The teacher gave Dmitry’s class a very strange task — she asked every student to come up with a sequence of arbitrary length, consisting only of opening and closing brackets. After that all the students took turns naming the sequences they had invented. When Dima’s turn came, he suddenly realized that all his classmates got the correct bracketed sequence, and whether he got the correct bracketed sequence, he did not know.
Dima suspects now that he simply missed the word “correct” in the task statement, so now he wants to save the situation by modifying his sequence slightly. More precisely, he can the arbitrary number of times (possibly zero) perform the reorder operation.
The reorder operation consists of choosing an arbitrary consecutive subsegment (substring) of the sequence and then reordering all the characters in it in an arbitrary way.
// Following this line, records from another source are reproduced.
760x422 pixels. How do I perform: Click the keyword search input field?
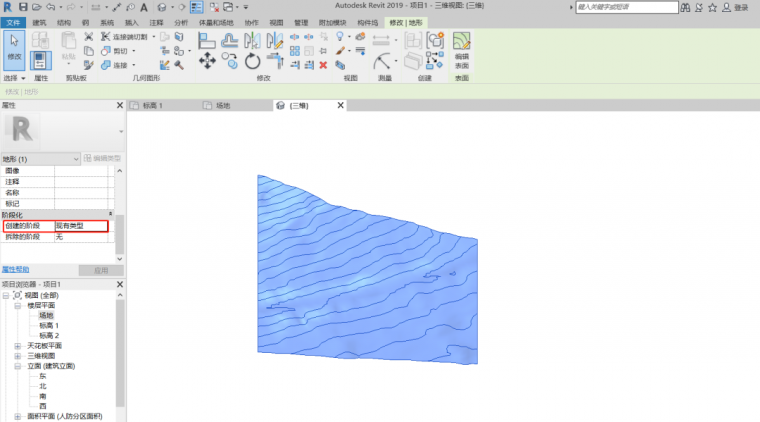(620, 7)
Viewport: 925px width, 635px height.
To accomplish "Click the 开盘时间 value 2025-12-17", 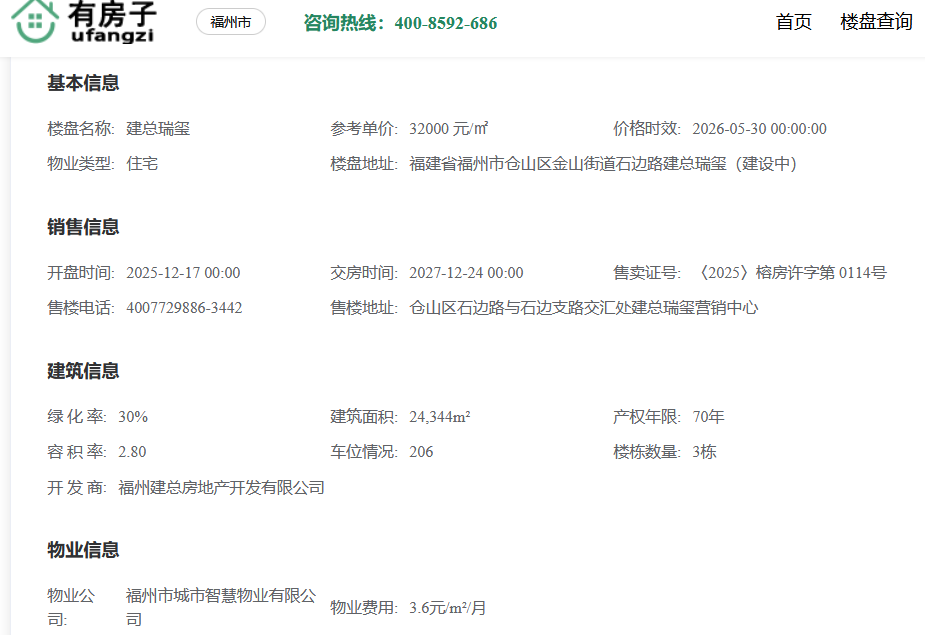I will (x=183, y=273).
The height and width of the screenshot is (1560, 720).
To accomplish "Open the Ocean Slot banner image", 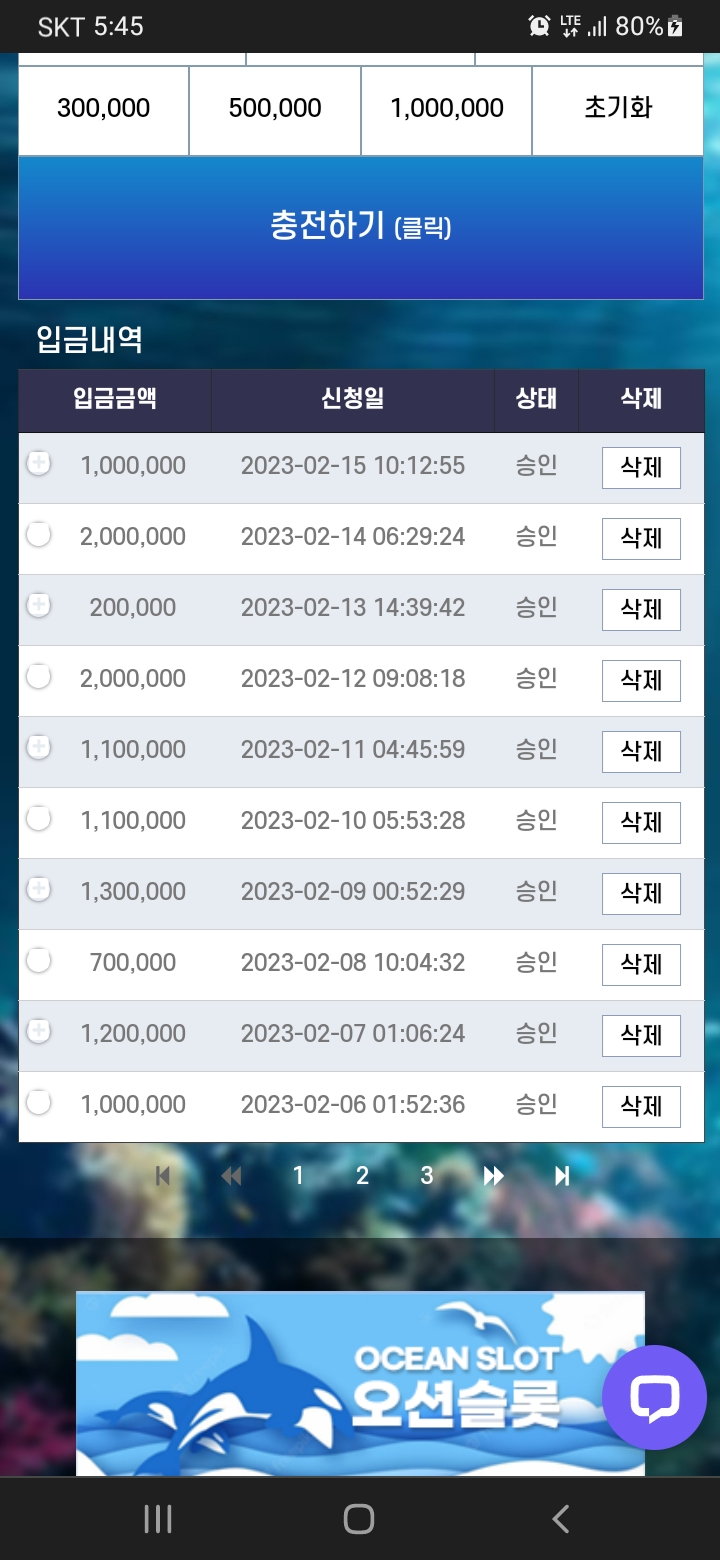I will [x=360, y=1383].
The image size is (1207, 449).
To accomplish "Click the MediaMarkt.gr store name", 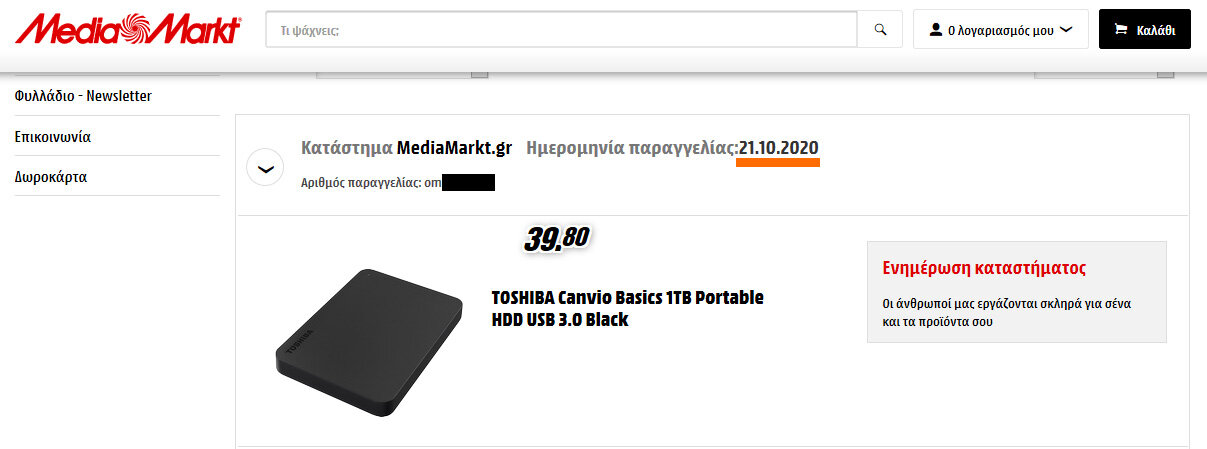I will [454, 148].
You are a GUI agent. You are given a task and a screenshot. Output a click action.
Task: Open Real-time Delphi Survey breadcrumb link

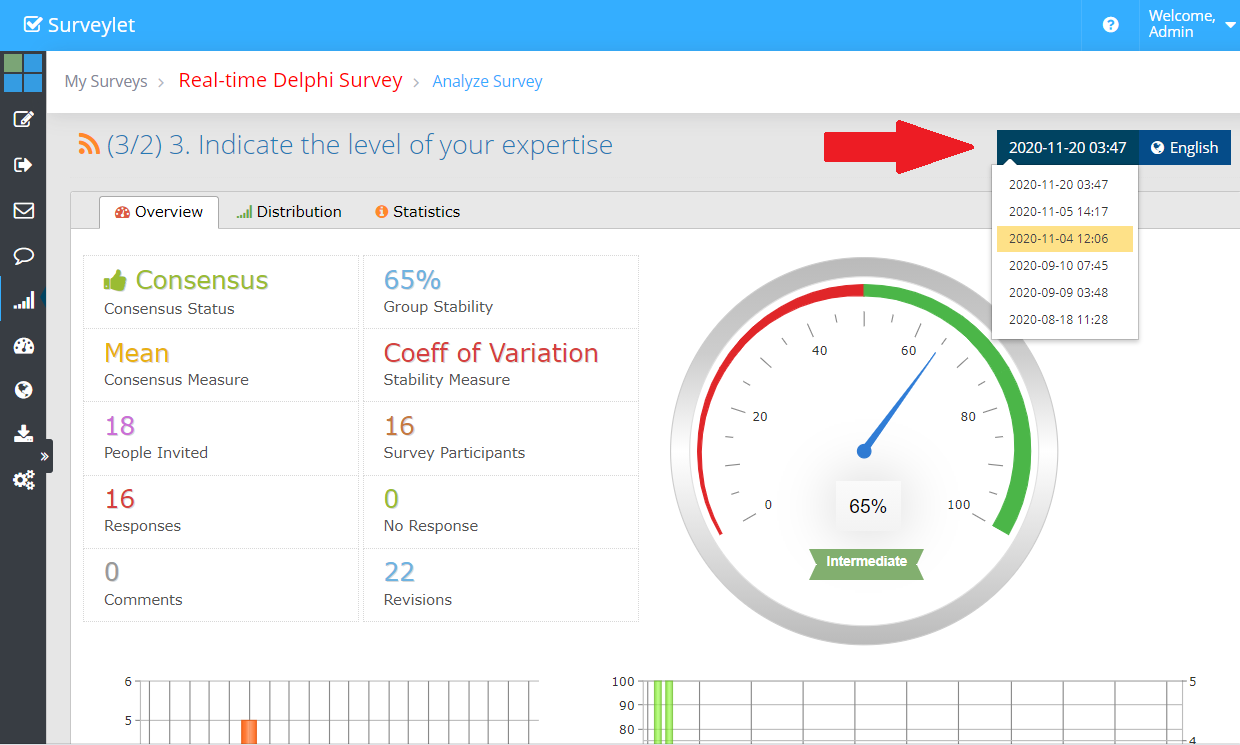tap(290, 81)
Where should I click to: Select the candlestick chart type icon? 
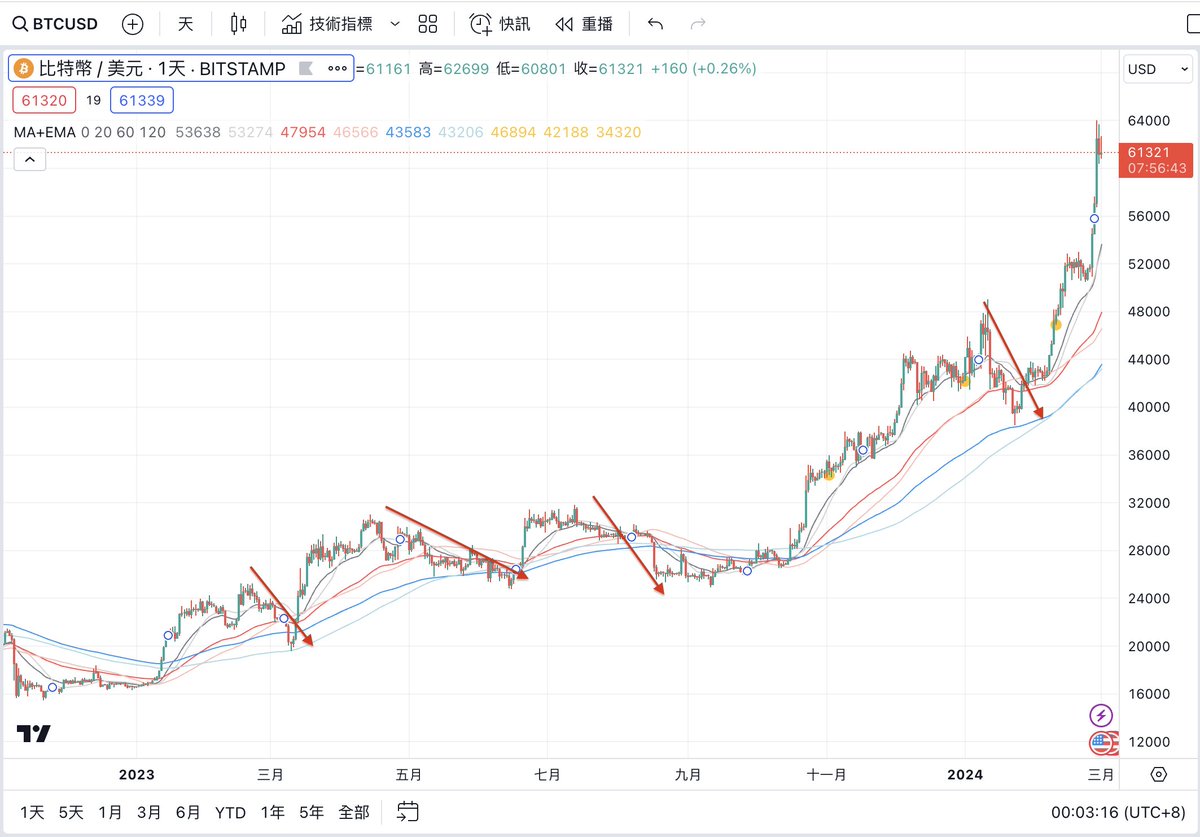tap(238, 23)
Such operation takes l nanoseconds, where l is the length of the subsegment being reordered. It’s easy to see that reorder operation doesn’t change the number of opening and closing brackets. For example for “))((” he can choose the substring “)(” and do reorder “)()(” (this operation will take 2 nanoseconds).
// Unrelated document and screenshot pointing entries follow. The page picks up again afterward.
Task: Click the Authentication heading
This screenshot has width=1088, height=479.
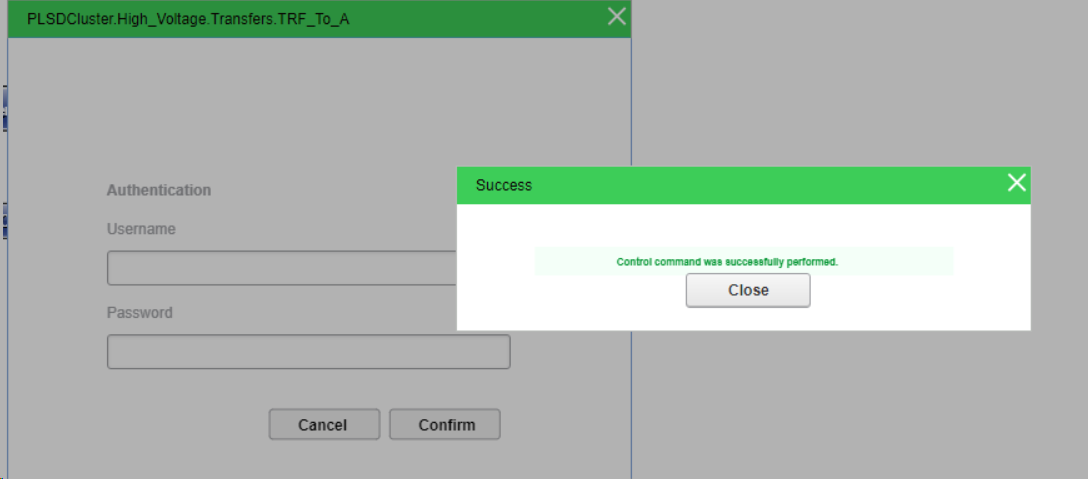Action: point(159,190)
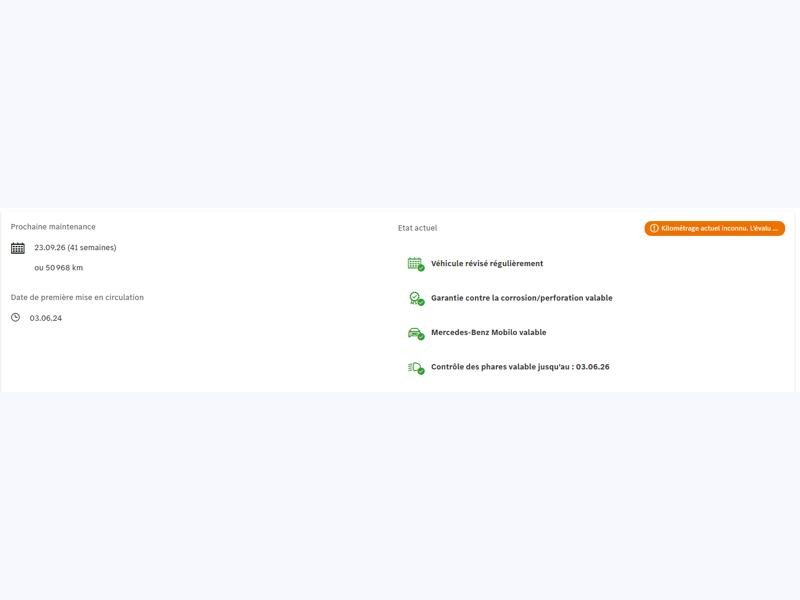The height and width of the screenshot is (600, 800).
Task: Click 'Contrôle des phares valable jusqu'au' entry
Action: coord(500,367)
Since Dima will soon have to answer, he wants to make his sequence correct as fast as possible. Help him to do this, or determine that it’s impossible.
Input
The first line contains a single integer n (1≤n≤106) — the length of Dima’s sequence.
The second line contains string of length n, consisting of characters “(” and “)” only.
Output
Print a single integer — the minimum number of nanoseconds to make the sequence correct or “-1” if it is impossible to do so.
Examples
Input
8
))((())(
Output
6
Input
3
(()
Output
-1
Note
In the first example we can firstly reorder the segment from first to the fourth character, replacing it with “()()”, the whole sequence will be “()()())(”. And then reorder the segment from the seventh to eighth character, replacing it with “()”. In the end the sequence will be “()()()()”, while the total time spent is 4+2=6 nanoseconds.
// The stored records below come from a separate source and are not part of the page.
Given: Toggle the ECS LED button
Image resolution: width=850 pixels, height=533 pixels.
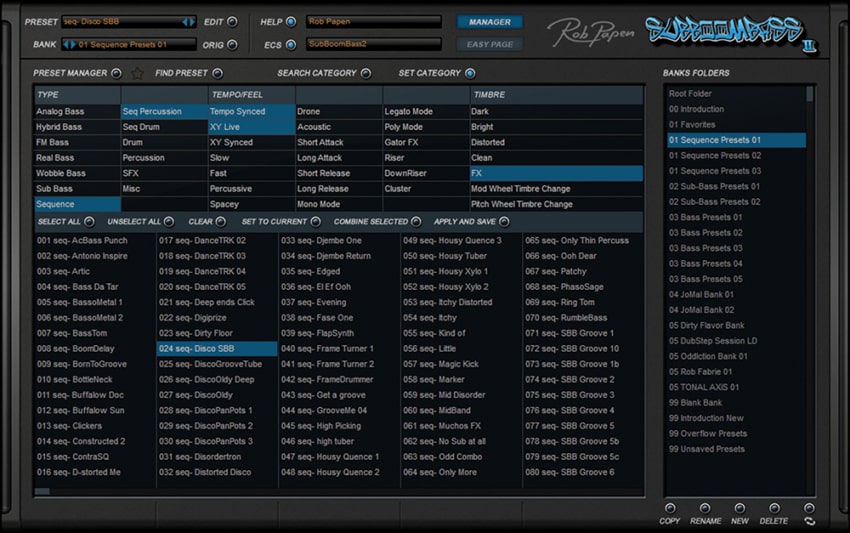Looking at the screenshot, I should pyautogui.click(x=291, y=44).
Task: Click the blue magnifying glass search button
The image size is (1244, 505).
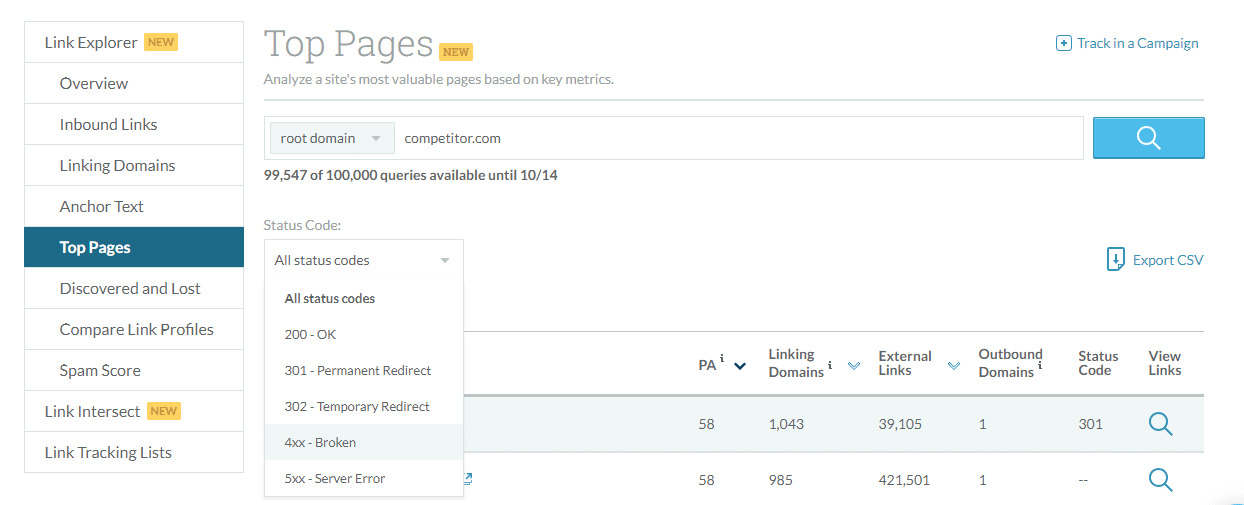Action: point(1148,138)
思路:一开始的思路是,看有多少个括号匹配,然后看匹配的括号之外的括号,再加一些判断。结果wa到了第六个样例。。重新整理思路,对于右括号)来说,如果没有左括号(与之匹配的话,就说明从这一点开始就要重新排序了。这样我们记录一下最起始的这个位置,然后往后找直到左右括号数目匹配了,就直接排序就好了。这一段是必须要排序的。因此这么贪心不会多。
代码如下:
#include<bits/stdc++.h>
#define ll long long
using namespace std;
const int maxx=1e6+100;
int n;
string s;
inline void solve()
{
int l=0,r=0,rk=-1,ans=0;
for(int i=0;i<n;i++)
{
if(s[i]=='(') l++;
else
{
if(l) l--;
else
{
r++;
if(rk==-1) rk=i;
}
}
if(l==r&&l)
{
ans+=(i-rk+1);
l=0,r=0,rk=-1;
}
}
cout<<ans<<endl;
}
int main()
{
cin>>n>>s;
int num1=0,num2=0;
for(int i=0;i<n;i++)
{
if(s[i]=='(') num1++;
else num2++;
}
if(num1!=num2) cout<<"-1"<<endl;
else solve();
return 0;
}
努力加油a啊,(o)/~